Tous les thermomètres compatibles avec le type K prennent-ils également en charge le type J ?
Non.
Les types de thermocouples pris en charge dépendent du modèle de l’instrument. Il convient de consulter les spécifications techniques ou le manuel d’utilisation.
Seul un instrument explicitement compatible avec le type J peut mesurer correctement un thermocouple de type J.
Les thermocouples de type K et de type J peuvent-ils utiliser le même câble d’extension ?
En règle générale, non.
Les deux types utilisent des matériaux différents et leurs câbles d’extension ou de compensation sont également différents.
Un câble inadapté peut générer des tensions thermoélectriques supplémentaires et augmenter l’erreur de mesure.
Le type K est-il meilleur que le type J ?
Aucun des deux n’est systématiquement meilleur.
Le type K est très répandu dans les applications industrielles générales et offre une plage d’utilisation étendue. Le type J est également couramment utilisé dans certains équipements industriels et pour des mesures à température modérée.
Le choix doit tenir compte de la plage de température, de l’environnement de travail, de la compatibilité de l’instrument et de la construction de la sonde.
L’erreur causée par un mauvais réglage du type de thermocouple est-elle constante ?
Généralement, non.
Les thermocouples K et J ont des relations tension-température différentes, et l’écart entre ces relations varie avec la température.
L’erreur de mesure varie donc elle aussi en fonction de la température réelle.
Conclusion
Les thermocouples de type K et de type J sont tous deux largement utilisés pour la mesure industrielle de température, mais ils reposent sur des matériaux conducteurs différents et possèdent des caractéristiques tension-température distinctes. Ils ne doivent donc pas être utilisés de manière interchangeable sans sélectionner le type approprié sur l’instrument.
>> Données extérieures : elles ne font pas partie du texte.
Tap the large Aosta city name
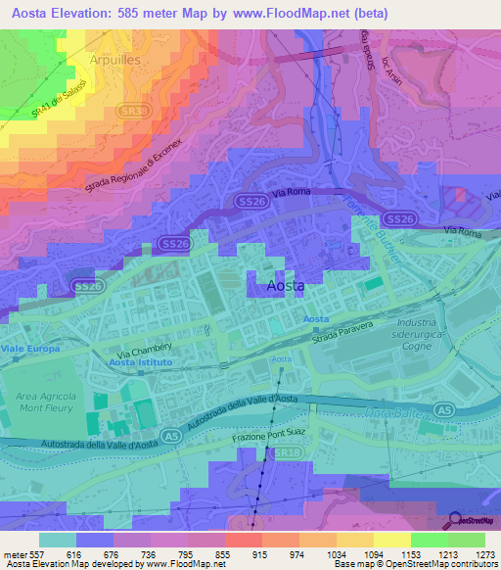point(286,285)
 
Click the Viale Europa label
point(30,349)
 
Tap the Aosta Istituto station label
point(141,362)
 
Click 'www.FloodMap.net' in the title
point(301,13)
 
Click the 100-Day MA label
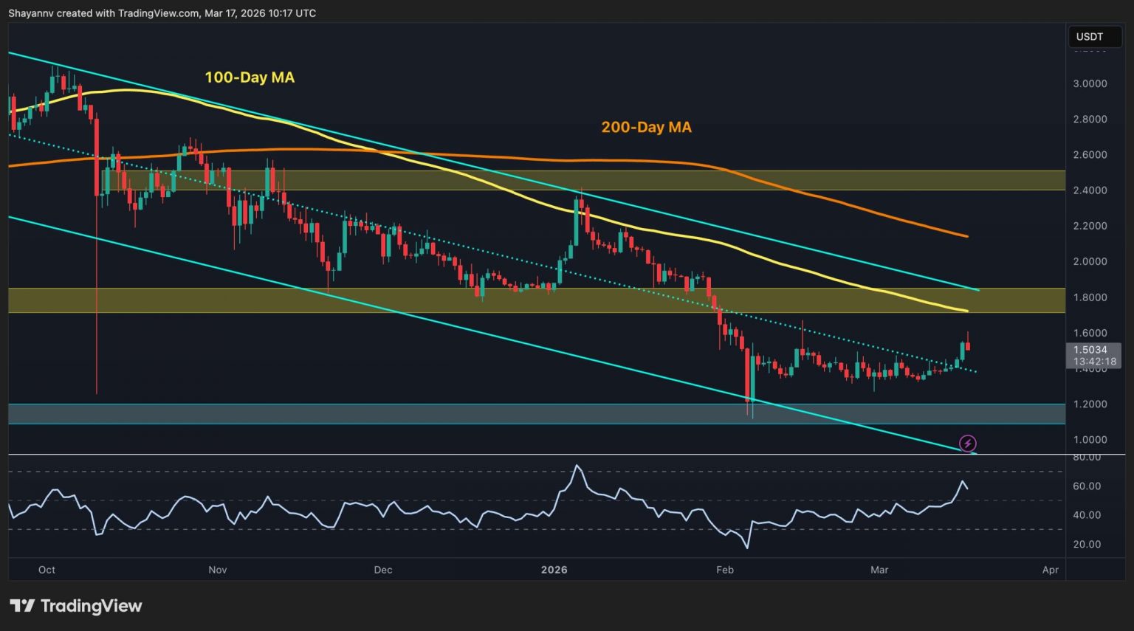click(250, 77)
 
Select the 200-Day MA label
click(646, 127)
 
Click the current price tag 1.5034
click(1090, 350)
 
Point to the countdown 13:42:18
click(1094, 362)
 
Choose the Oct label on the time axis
click(47, 570)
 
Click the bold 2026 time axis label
click(554, 570)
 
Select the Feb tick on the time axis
click(725, 570)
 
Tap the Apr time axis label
click(1050, 570)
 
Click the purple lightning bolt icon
click(967, 444)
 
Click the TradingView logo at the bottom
click(76, 606)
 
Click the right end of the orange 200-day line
click(967, 236)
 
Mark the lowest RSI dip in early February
click(748, 548)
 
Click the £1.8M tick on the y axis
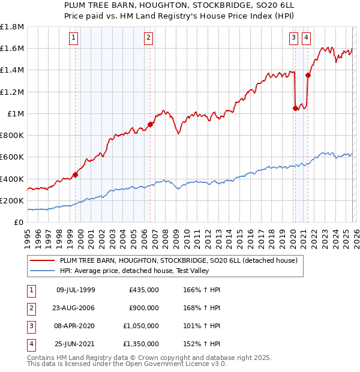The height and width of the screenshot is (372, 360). [12, 27]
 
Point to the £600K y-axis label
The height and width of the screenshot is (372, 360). [12, 157]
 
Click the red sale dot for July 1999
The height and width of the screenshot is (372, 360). [76, 175]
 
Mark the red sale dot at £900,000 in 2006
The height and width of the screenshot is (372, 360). [150, 124]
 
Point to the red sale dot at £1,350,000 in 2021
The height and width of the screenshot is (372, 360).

Un thermomètre compatible avec plusieurs types de thermocouples peut utiliser une sonde K ou J, à condition que le type réel de la sonde corresponde au réglage de l’instrument et que les câbles d’extension, câbles de compensation et connecteurs soient également adaptés.
Le fait qu’un connecteur puisse être branché ou qu’une température apparaisse à l’écran ne garantit pas la compatibilité métrologique du thermocouple.
L’identification correcte du type de thermocouple et l’adaptation de l’ensemble de la chaîne de mesure sont essentielles pour obtenir des mesures de température précises et stables.